Puedes tener un billete para Kuala Lumpuer y decidir no utilizarlo, puedes tener una ruta prevista y canviarla, puedes tener una intuición y, sencillamente, seguirla. Eso si, quizás no se debería de olvidar nunca los objetivos. Si no que se lo digan a mi amigo de la fotografía. Es uno de los centenares de monos de Lopburi, que inundan algunas de las ruínas de la ciudad. La gente, como buenos budistas, han decidido dejarlos hacer y, de paso, que sirvan de atracción turística.
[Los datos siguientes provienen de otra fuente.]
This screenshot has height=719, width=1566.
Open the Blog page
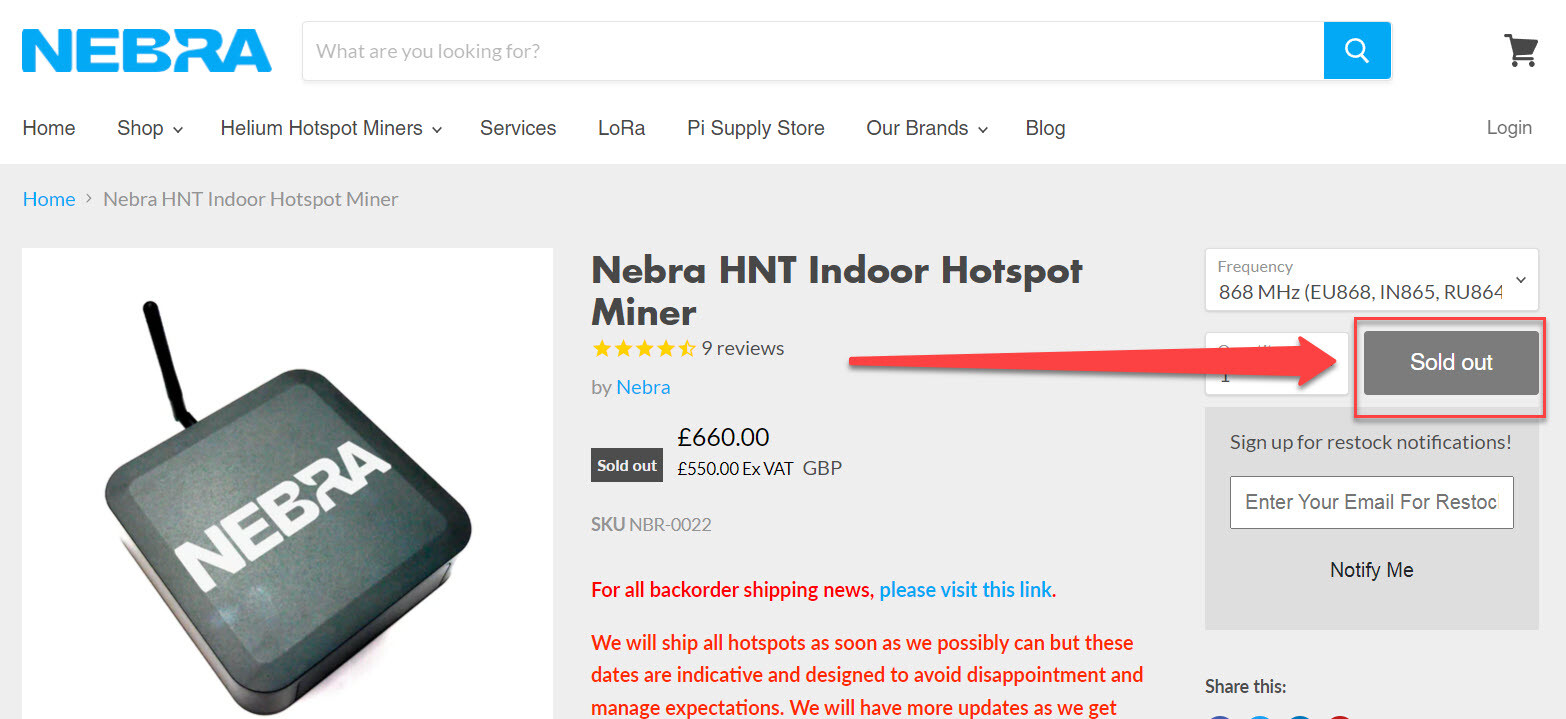pos(1045,128)
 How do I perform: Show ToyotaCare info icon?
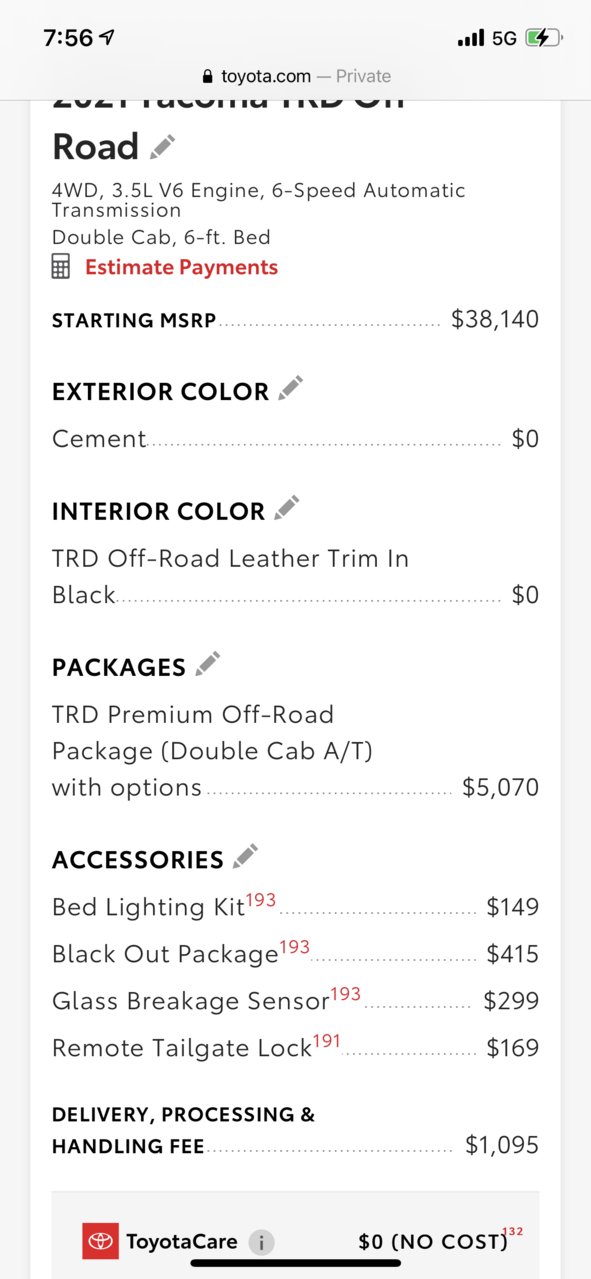260,1243
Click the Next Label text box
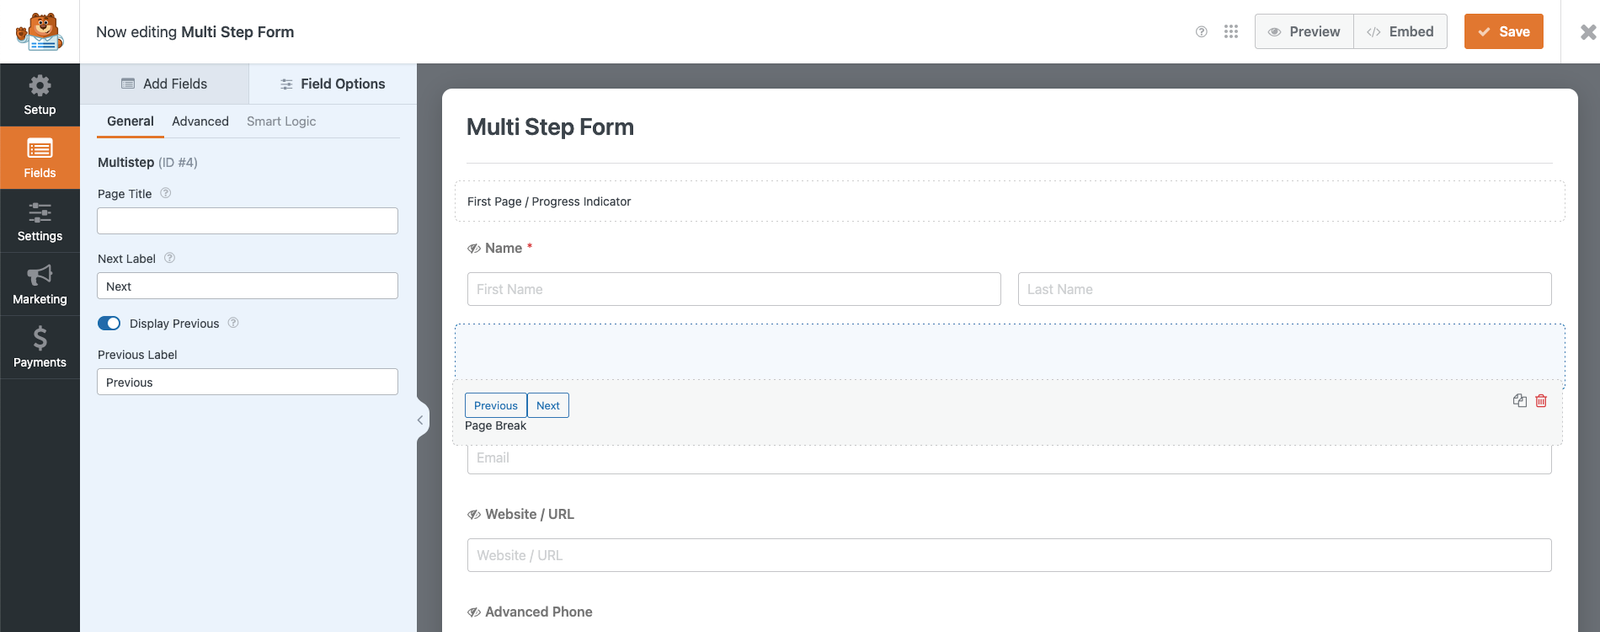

En este caso, el objetivo del amigo peludo era llegar a mi cabeza, quizás engañado por algun reflejo que le ha hecho confundir mi calvicie con un cacahuete gigante.
Sea como sea, los humanos también tenemos objetivos y ayer conocí a uno (de humano quiero decir) que el único objetivo que tenía era aprovechar este viaje a Thailandia. Javi, como un servidor, ha tenido una vida un pelín tempestuosa durante los últimos años y sólo desea aprovechar estas vacaciones para desconectar. Contactó con otro viajero en Barcelona para compartir Thailandia y la cosa no ha funcionado. Le he animado a acompañarme a hacer un treeking en Chiang Rai y hoy nos encontraremos en Chiang Mai. Nuevo compañero de ruta por unos días.
Ya os contaré cuando vuelva si he encontrado mi propio cacahuete gigante perdido enmedio de las selvas de Chiang Rai.